[Start Passage]

Some of the RIT graduates at JPMorgan Chase & Co. Back row, from left: Stephen Hutsal, Russell Baker, Aaron St. John, Richard Dararaksmey and Daniel Martin. Front row, from left: Brian Call, Shane Osaki, Jessica Peters, Brittany Ray, Dina Muscanell, Alana Malina and Jeremy Edman.

Jeremy Edman ’02 (information technology) opened the RIT floodgates at JPMorgan Chase & Co. He was looking for a summer work opportunity in 2001 and applied for one online through the company’s Corporate Technology Analyst Program.

“I thought no one would read the website,” Edman says. “It turns out they read the website, so I got a call out of the blue.”

The call turned into a summer co-op, the first for an RIT student in this particular program. The co-op turned into a full-time job. And the job resulted in the opportunity to recruit other Tigers to the JPMorgan Chase policy analyst program.

Edman, now the RIT go-to guy at the company, keeps in touch with more than 30 graduates. “When I came in here there was no one from RIT so they looked to me to be the captain,” Edman says. “The alumni base at JPMorgan Chase from RIT is very strong.”

[End Passage]

◆ Exercise tasks:
(1) Quote the passage about RIT graduates at JPMorgan Chase between "Jeremy Edman ’02" and "policy analyst program.", inclusive.
(2) Answer these questions from the passage about RIT graduates at JPMorgan Chase:
(a) In what year was Jeremy Edman looking for a summer work opportunity?
(b) Through which company program did he apply online?
(c) With how many graduates does Edman keep in touch?
(3) Proceed with the passage about RIT graduates at JPMorgan Chase, picking up after its final sentence.
The lines that follow have nothing to do with the passage about RIT graduates at JPMorgan Chase.

[Start Listed entries]

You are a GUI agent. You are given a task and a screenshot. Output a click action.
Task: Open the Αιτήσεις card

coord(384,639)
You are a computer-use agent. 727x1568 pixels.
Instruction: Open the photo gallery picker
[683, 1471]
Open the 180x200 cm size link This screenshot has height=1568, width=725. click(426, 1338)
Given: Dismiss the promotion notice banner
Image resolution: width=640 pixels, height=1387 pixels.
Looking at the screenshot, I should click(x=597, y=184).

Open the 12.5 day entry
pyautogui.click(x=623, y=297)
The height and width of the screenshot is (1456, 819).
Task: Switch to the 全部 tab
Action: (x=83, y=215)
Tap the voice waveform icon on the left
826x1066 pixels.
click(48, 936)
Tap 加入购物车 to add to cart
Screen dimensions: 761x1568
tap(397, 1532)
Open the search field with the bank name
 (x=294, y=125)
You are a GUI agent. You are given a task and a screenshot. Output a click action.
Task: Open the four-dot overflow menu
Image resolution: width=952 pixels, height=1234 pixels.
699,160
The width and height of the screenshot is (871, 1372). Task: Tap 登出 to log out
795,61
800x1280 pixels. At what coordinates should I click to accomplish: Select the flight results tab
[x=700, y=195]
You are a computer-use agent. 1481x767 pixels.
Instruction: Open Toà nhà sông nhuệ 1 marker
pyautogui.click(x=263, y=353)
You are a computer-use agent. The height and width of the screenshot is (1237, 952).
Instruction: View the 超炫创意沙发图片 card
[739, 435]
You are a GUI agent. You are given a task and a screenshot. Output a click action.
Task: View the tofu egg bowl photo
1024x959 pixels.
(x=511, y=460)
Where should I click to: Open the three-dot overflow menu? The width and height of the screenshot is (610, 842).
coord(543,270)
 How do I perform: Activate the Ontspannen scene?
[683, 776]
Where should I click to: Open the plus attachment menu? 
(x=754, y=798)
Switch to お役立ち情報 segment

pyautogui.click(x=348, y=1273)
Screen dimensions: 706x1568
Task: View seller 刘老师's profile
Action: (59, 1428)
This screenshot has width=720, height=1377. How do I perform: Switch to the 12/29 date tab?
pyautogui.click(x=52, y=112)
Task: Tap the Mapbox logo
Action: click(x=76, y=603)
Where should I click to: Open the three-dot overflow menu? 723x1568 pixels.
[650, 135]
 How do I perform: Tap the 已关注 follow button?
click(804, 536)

[End Listed entries]

◆ Results by task:
(1)
Jeremy Edman ’02 (information technology) opened the RIT floodgates at JPMorgan Chase & Co. He was looking for a summer work opportunity in 2001 and applied for one online through the company’s Corporate Technology Analyst Program.

“I thought no one would read the website,” Edman says. “It turns out they read the website, so I got a call out of the blue.”

The call turned into a summer co-op, the first for an RIT student in this particular program. The co-op turned into a full-time job. And the job resulted in the opportunity to recruit other Tigers to the JPMorgan Chase policy analyst program.

(2)
(a) 2001
(b) The Corporate Technology Analyst Program
(c) More than 30

(3)
This summer, there are 19 interns in the Corporate Technology Analyst Program from RIT. That’s up from 10 in 2010.

And they all meet Edman.

Brittany Ray ’09 (industrial engineering) met him when she was looking for her fifth co-op. Her first four were at Delphi, Harris Communications, and two with Lockheed Martin.

“Even though my degree didn’t really line up with financial services, my industrial engineering courses promoted strategic thinking and problem solving skills,” she says. “So I applied.”

The co-op resulted in a full-time job offer as a business analyst within the private bank, says Ray, who was promoted to project manager associate in corporate client banking in 2010. She had to climb a steep learning curve (she knew little about alternative investments and investment banking products) but she likes the challenge the work provides and loves living in New York City.

Alana Malina’s four co-ops also helped her determine where she wanted to live and what she wanted to do. But in Malina’s case, her co-ops were more about figuring out what she didn’t want to do. Malina ’08 (electrical engineering) is now an analyst in asset management technology for JPMorgan Chase. Her team manages the private bank database. Although she learned a lot during two co-op blocks with Intel and one with Lutron as an undergraduate, she says, she realized working in those industries wasn’t for her.

She returned to RIT for graduate school in information technology and got the JPMorgan Chase co-op in the summer of 2009. That initially wasn’t the best fit either because she wanted to have more of an impact on customers. But the JPMorgan Chase opportunity allowed her to network with the private bank team, and that’s where she was placed when she was offered a full-time job.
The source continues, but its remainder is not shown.